- _Selected extract_
#####

Research Database
Endoglin as a portal for transfection-free targeted delivery and gene silencing in diabetic retinopathy
MD Imam, PhD
Institution:
Vanderbilt University Medical Center
Grant Number:
11-22-IBSPM-12
Type of Grant:
Basic
Diabetes Type:
Both Type 1 and Type 2 Diabetes
Therapeutic Goal:
N/A
Project Date:
-
Project Status:
active

Research Description

Diabetic retinopathy is a leading cause of blindness in the working age population. Blindness in this disease is often caused by abnormal blood vessels growth in the eye, through a process called neovascularization. These faulty blood vessels are leaky and cause hemorrhage in the eye. To control this faulty blood vessel growth, physicians often use laser treatments or intraocular injections of anti-VEGF therapy. Laser treatment is not curative and can damage to the healthy tissues along with pathologic blood vessels. Anti-VEGF therapy is effective; however, a large number of diabetic patients do not respond to this therapy. To improve the current treatment options, efficient therapeutics are needed. Nanomedicines have the potential to overcome the limitations of current therapeutics by targeting disease specific tissues, avoiding repeated intraocular injections, reduced side effects, and effective for larger patient populations. This research proposal is outlined to develop a novel molecular targeted therapy to improve clinical management of diabetic retinopathy. This research will facilitate the clinical translation of this new therapy called nanomedicine for the treatment of diabetic retinopathy. The applicant has developed this nanotechnology, which are highly specific for diseased mRNA to treat pathologic blood vessels, and not to affect the healthy blood vessels. The efficacy of this strategy will be tested in a preclinical model that exhibits abnormal blood vessel growth in the eye. If successful, this nanomedicine will provide valuable information for clinical translation of this nanotechnology for the treatment of diabetic retinopathy.

Research Profile

What area of diabetes research does your project cover? What role will this particular project play in preventing, treating and/or curing diabetes?

#####

- _What is being asked_
In the research description above, what is the process of abnormal blood vessel growth in the eye called?

#####

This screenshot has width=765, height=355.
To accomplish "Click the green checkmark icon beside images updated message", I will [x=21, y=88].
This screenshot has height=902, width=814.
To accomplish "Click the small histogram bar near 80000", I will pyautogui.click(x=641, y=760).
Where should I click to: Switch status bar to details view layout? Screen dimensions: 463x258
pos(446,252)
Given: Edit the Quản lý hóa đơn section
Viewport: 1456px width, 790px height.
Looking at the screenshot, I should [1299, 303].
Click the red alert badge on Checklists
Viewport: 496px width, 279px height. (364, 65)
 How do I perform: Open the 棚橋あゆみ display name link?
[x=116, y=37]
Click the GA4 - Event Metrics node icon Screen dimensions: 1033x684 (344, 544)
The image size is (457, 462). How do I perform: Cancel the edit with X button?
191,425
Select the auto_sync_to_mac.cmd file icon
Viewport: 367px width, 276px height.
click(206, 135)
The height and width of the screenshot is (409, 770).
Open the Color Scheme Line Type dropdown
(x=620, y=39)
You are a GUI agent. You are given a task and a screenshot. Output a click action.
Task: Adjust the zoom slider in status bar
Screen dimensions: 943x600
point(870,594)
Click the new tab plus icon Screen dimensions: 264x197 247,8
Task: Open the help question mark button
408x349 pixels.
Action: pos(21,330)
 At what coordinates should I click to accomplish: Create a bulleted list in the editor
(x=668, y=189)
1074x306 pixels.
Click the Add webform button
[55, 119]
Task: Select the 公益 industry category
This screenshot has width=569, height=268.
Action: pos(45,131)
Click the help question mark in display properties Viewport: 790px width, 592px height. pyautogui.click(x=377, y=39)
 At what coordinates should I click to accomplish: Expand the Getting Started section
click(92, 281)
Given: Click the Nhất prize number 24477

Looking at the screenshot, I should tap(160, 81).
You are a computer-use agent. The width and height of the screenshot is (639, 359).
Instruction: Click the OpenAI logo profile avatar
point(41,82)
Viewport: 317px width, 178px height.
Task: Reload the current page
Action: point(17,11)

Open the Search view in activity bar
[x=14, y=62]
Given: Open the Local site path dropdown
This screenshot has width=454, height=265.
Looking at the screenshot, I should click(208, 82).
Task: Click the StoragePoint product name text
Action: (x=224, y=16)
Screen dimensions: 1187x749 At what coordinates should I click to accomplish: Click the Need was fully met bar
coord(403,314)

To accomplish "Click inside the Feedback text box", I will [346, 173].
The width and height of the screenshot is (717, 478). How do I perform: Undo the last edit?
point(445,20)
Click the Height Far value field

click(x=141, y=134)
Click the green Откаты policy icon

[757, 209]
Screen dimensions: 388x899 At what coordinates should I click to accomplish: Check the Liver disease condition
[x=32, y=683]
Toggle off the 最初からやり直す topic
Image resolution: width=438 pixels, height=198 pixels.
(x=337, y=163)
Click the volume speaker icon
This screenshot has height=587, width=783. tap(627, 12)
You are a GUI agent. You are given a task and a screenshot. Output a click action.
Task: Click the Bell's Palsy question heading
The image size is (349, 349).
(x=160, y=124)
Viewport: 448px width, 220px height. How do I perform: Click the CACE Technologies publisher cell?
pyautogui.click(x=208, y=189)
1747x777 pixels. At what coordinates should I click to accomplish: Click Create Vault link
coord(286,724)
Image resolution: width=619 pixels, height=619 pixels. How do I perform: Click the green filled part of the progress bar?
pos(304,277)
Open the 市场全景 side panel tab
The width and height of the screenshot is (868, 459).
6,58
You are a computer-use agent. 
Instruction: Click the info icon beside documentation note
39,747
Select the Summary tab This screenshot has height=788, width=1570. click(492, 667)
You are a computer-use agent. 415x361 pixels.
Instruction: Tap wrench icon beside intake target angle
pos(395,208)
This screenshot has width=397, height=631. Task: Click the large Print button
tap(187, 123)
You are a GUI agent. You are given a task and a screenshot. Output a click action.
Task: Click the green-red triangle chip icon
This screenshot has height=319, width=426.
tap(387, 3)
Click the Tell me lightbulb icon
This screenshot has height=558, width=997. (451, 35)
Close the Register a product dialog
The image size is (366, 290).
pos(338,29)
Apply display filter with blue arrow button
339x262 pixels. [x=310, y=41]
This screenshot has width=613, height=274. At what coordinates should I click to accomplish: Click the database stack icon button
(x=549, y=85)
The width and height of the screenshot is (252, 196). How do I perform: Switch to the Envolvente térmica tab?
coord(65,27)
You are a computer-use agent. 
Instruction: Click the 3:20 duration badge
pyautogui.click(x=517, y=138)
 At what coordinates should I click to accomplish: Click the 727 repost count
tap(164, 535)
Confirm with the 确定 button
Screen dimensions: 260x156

#####

- _Response box_
Neovascularization.